[[ EXTRACTED MATERIAL open ]]
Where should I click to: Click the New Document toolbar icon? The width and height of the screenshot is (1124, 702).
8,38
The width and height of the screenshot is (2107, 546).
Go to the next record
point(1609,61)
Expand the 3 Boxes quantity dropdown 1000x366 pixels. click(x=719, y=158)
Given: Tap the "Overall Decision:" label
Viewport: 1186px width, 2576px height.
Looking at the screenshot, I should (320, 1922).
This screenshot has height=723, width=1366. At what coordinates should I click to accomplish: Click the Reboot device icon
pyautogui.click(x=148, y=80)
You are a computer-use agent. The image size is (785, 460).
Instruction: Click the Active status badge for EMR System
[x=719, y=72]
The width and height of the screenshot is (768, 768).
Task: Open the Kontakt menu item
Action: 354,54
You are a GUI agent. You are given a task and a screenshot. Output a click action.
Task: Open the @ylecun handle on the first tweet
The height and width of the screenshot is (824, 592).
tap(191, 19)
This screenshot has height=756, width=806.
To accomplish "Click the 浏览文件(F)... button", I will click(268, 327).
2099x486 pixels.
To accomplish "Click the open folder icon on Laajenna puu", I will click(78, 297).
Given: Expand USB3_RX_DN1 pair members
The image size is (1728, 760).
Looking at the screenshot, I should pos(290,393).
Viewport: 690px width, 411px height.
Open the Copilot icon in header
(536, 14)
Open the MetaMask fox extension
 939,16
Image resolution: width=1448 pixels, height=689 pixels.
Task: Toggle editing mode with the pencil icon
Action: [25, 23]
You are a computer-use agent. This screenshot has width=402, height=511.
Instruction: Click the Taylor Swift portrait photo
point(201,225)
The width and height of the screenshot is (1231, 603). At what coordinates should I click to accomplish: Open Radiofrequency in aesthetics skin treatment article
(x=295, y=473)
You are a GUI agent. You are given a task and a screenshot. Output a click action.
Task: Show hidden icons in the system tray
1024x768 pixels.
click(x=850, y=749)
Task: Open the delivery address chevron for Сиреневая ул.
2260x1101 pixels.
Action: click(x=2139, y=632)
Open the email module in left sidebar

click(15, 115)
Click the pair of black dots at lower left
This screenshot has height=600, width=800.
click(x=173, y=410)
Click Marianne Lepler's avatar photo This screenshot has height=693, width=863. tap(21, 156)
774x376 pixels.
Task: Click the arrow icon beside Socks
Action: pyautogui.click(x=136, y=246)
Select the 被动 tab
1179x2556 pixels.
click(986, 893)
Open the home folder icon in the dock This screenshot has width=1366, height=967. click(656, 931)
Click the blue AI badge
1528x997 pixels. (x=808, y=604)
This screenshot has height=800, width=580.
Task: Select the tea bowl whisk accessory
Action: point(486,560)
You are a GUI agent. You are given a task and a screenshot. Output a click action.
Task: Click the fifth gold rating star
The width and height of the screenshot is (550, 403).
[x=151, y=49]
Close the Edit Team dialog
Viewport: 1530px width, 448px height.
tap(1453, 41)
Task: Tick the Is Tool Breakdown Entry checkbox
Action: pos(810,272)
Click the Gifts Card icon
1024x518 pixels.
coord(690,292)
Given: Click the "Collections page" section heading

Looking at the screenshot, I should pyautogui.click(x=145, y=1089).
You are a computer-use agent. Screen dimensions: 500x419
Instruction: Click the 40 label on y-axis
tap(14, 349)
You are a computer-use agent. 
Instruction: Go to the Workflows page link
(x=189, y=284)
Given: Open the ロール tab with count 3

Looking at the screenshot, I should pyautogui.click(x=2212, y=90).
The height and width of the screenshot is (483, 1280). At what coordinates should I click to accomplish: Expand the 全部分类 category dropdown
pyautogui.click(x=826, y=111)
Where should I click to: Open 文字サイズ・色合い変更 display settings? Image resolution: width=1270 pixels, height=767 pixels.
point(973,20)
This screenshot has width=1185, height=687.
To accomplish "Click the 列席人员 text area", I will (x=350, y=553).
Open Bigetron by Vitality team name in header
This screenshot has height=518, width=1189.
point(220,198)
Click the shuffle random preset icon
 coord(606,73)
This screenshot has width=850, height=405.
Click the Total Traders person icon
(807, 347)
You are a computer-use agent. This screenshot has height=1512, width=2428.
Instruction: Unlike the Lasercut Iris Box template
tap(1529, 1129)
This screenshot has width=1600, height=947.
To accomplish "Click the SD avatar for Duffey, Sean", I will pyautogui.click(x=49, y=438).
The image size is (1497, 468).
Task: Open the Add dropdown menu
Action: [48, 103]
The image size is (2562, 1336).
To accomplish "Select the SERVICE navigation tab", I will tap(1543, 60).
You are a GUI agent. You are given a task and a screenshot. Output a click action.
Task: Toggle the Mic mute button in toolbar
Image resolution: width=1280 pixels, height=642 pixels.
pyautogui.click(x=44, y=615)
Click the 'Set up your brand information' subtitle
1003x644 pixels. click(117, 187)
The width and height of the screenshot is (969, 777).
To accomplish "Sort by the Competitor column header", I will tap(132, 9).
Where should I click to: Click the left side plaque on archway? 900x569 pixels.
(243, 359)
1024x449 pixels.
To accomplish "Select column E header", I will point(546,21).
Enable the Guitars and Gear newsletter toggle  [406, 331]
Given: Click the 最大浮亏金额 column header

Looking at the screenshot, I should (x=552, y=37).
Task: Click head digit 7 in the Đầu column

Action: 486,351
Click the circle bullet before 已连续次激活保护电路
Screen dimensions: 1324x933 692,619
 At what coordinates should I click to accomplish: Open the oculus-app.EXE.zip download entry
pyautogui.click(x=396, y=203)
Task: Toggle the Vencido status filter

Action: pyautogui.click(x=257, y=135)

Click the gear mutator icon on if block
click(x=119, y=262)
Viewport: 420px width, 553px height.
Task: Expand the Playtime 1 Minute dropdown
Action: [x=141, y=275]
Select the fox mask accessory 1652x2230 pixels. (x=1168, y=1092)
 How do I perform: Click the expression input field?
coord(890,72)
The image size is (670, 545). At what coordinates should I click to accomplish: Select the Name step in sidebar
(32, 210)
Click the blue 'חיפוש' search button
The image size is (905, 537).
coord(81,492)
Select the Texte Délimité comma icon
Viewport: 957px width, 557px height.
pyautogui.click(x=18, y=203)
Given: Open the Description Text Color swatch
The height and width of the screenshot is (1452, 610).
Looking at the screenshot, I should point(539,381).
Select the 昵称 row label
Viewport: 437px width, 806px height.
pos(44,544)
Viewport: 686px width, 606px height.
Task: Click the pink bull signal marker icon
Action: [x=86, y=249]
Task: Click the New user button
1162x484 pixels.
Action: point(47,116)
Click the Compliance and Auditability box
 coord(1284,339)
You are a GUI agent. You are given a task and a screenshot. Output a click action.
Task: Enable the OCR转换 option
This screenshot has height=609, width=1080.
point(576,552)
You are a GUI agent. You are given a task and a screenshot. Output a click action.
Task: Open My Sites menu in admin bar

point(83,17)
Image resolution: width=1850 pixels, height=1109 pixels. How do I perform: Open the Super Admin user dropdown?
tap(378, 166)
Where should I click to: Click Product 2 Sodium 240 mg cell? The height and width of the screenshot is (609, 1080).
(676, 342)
[[ EXTRACTED MATERIAL closed ]]
TASK STATEMENT
Count up the lines containing "computer" in the listing above, then write that number and stop.

RESULT
5